* RECORDS FOR THIS TASK *
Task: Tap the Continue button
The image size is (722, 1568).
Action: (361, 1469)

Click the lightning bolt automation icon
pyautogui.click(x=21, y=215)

* WHAT YOU HAVE TO DO *
Your answer must be the full listing above, reproduced exactly.

* WRITTEN SOLUTION *
Task: Tap the Continue button
The image size is (722, 1568).
Action: (361, 1469)

Click the lightning bolt automation icon
pyautogui.click(x=21, y=215)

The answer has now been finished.